▸ **READING TEXT**:
□ □ □

For the tag pages: As I said, my concern is when there's a mismatch between pages that are localized and those that aren't; we'd need to be careful to show only the pages that match the tag in that language, and also need to be careful for places where tags exist in one language but not another. Showing some kind of language selection box would need to take into account that any given page might not actually have a translation available, or might spelled "Artikel" rather than "Articles". We'd likely need to give users some control here (allow mismatched translations? Force matching translations? Some way to link English tag to German equivalent here?), but it's definitely a non-trivial problem that deserves careful thought.

Jeehut commented 2 weeks ago

Alright, I do get your point with websites not always doing the redirection. But Apple, for example, does detect that I'm coming from Germany if I visit apple.com and prominently gives me a button at the top of the page that brings me to apple.de. I also just typed microsoft.com which redirected me to https://www.microsoft.com/de-de/ and amd.com redirected me to https://www.amd.com/de.html – only intel.com resulted in an English page. As you can see, it's also very common to redirect, so at least I think there should be an option.

The use case for me would not be restricted to digital products (where I can link to different languages), but also includes physical printings with a link to the apps website, such as on these cards or any QR code I print on paper / stickers.

But you said I could "add (my) own language detection code, then redirect as needed". That certainly sounds great. But it's one of the things I didn't understand was possible by the current docs. How is it done? Do I add an Include to every single page that I want to localize?

For the tag pages: You are right, giving users some control is not a trivial problem. But for a first version, would you be fine if we only properly supported the "everything is localized" approach? Like I said, the progress percentage indicator in String Catalogs helps detect which languages are missing. For simple websites like app landing pages which only have few languages anyway, this could be a totally viable solution. Or do you want a full-fledged solution from the get to?

twostraws commented 2 weeks ago

I also just typed microsoft.com which redirected me to https://www.microsoft.com/de-de/ and amd.com redirected me to https://www.amd.com/de.html – only intel.com resulted in an English page. As you can see, it's also very common to redirect, so at least I think there should be an option.

□ □ □

▸ **DATA SEGMENT**:
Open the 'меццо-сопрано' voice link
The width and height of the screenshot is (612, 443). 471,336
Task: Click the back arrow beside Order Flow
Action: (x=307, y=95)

□ □ □

▸ **GIVEN REQUEST A**:
Transcribe the localization thread starting with "But you said" and going on through "want to localize?".
▸ **GIVEN REQUEST B**:
Answer these questions on the localization thread:
(i) What German spelling is given as an alternative to "Articles"?
(ii) Which site resulted in an English page?
(iii) What helps detect which languages are missing?
The listing has no connection to the localization thread.

▸ **EXPECTED ANSWER A**:
But you said I could "add (my) own language detection code, then redirect as needed". That certainly sounds great. But it's one of the things I didn't understand was possible by the current docs. How is it done? Do I add an Include to every single page that I want to localize?

▸ **EXPECTED ANSWER B**:
(i) "Artikel"
(ii) intel.com
(iii) The progress percentage indicator in String Catalogs